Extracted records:
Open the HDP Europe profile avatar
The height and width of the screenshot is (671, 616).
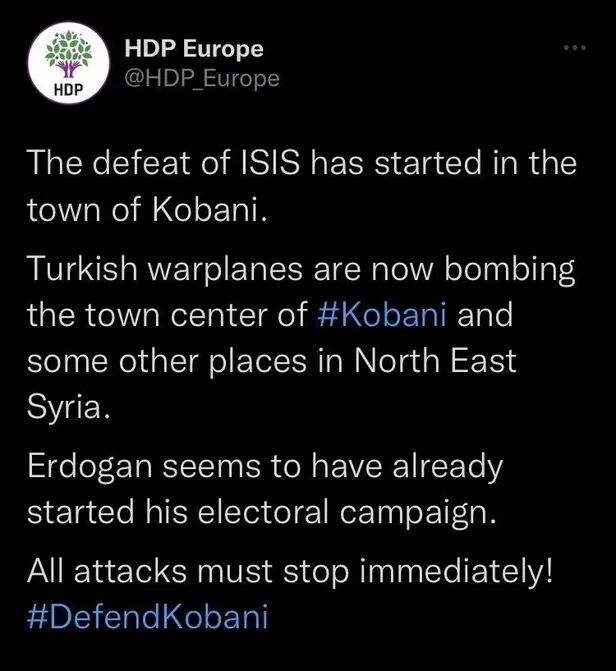pos(69,63)
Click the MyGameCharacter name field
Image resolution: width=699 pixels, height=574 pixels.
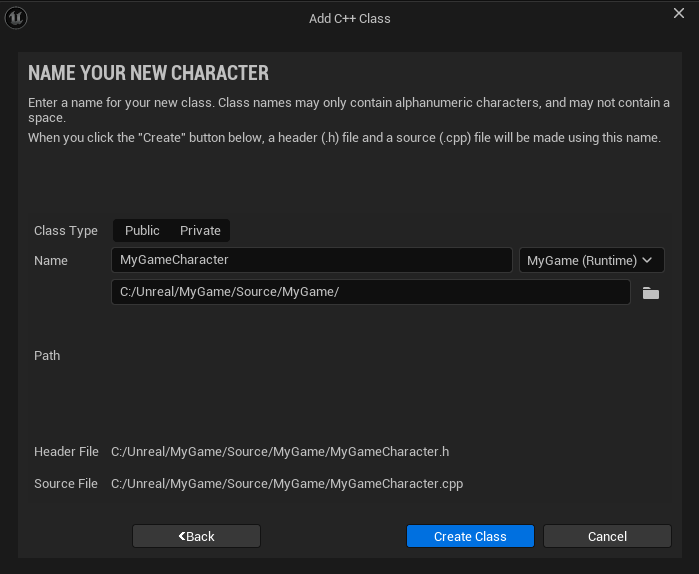point(311,260)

→ **YOUR TASK**
Return verbatim every line from the line containing "The height and" to the last line of the entries above, inclusive, and leave out the pictures.

→ **FINISHED TASK**
The height and width of the screenshot is (671, 616).
pos(69,63)
Click the MyGameCharacter name field
Image resolution: width=699 pixels, height=574 pixels.
point(311,260)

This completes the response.